- _Trecho selecionado_:
┏━━

CUESTA Queijo da Pardinho Artesanal foi um dos quatro brasileiros com a premiação máxima no Mundial du Frome, este ano, na França (Crédito:Divulgação)

Em Amparo, a 140 km da capital, a Fazenda Atalaia foi formada em 1870, época áurea do café, e se preserva ainda hoje como um raro exemplo de história e arquitetura daqueles tempos. A partir da década de 1940, quando a administração da propriedade passou para as mãos da família Matta, de origem libanesa, a fazenda transcendeu a produção de café. Incorporou um alambique (que hoje dá lugar a uma marcenaria) e a produção de pecuária leiteira, com a criação de vacas de raça holandesa. Em 2016, o Queijo Tulha, fabricado a partir de uma massa cozida com leite de vaca tipo A, com baixo teor de gordura e maturação de 8, 12 ou 18 meses foi o primeiro produto brasileiro premiado com uma medalha de ouro no World Cheese Awards, em San Sebastian, na Espanha. Segundo os produtores, a casca dura ganha um tom avermelhado graças às condições em que o queijo amadurece na tulha. Seu sabor é delicadamente cítrico, com a presença de cristais que lembram maracujá. Outros destaques da Fazenda Atalaia são o queijo Mogiana (maturado por 120 dias e alaranjado por conta do uso de urucum na massa) e o Mantiqueira, em duas versões. A casca pode ser maturada com alecrim ou lavada na cerveja escura do tipo Stout. Falando em prêmios, o Brasil foi o segundo país com mais medalhas no Mondial du Fromage e des Produits Laitires, na França, encerrado em 14 de setembro. Conquistou 57, das 331 concedidas. O Cuesta, da queijaria Pardinho Artesanal, foi um dos quatro brasileiros a conquistar o prêmio máximo, duplo ouro. Os outros três são da Serra da Canastra, em Minas Gerais. Infelizmente não há visitação à queijaria de Pardinho.

┗━━

- _Conteúdo dos dados_:
┏━━

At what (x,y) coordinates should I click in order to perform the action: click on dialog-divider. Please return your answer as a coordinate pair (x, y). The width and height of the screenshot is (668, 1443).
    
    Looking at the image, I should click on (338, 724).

┗━━

Continue o trecho sobre queijos artesanais brasileiros premiados a partir da última frase apresentada.

Divulgação
MATURAÇÃO E INOVAÇÃO Na BelaFazenda, em Bofete, a veterinária e queijeira Carolina Bittencourt usa leite de vacas Jersey fermentado com kefir (Crédito:Divulgação)

Mas nem por isso a região, que fica no Polo Cuesta, uma formação montanhosa singular, está fechada ao turismo gastronômico. Na vizinha Bofete (cerca de 200 km da capital), a médica veterinária e queijeira Carolina Vilhena Bittencourt se dedica a um trabalho incessante de pesquisa para aprimorar a qualidade dos produtos da BelaFazenda. O leite é de vacas Jersey de criação própria e fermentado com kefir. Entre suas especialidades estão queijos de mofo azul, com massa mole e aroma marcante. O Bem Brasil Rústico, de casca mofada, é ligeiramente ácido. O Soberano, de massa prensada e não cozida, é firme, com aroma de amêndoas, e maturado de seis meses a um ano, em peças de 5 kg.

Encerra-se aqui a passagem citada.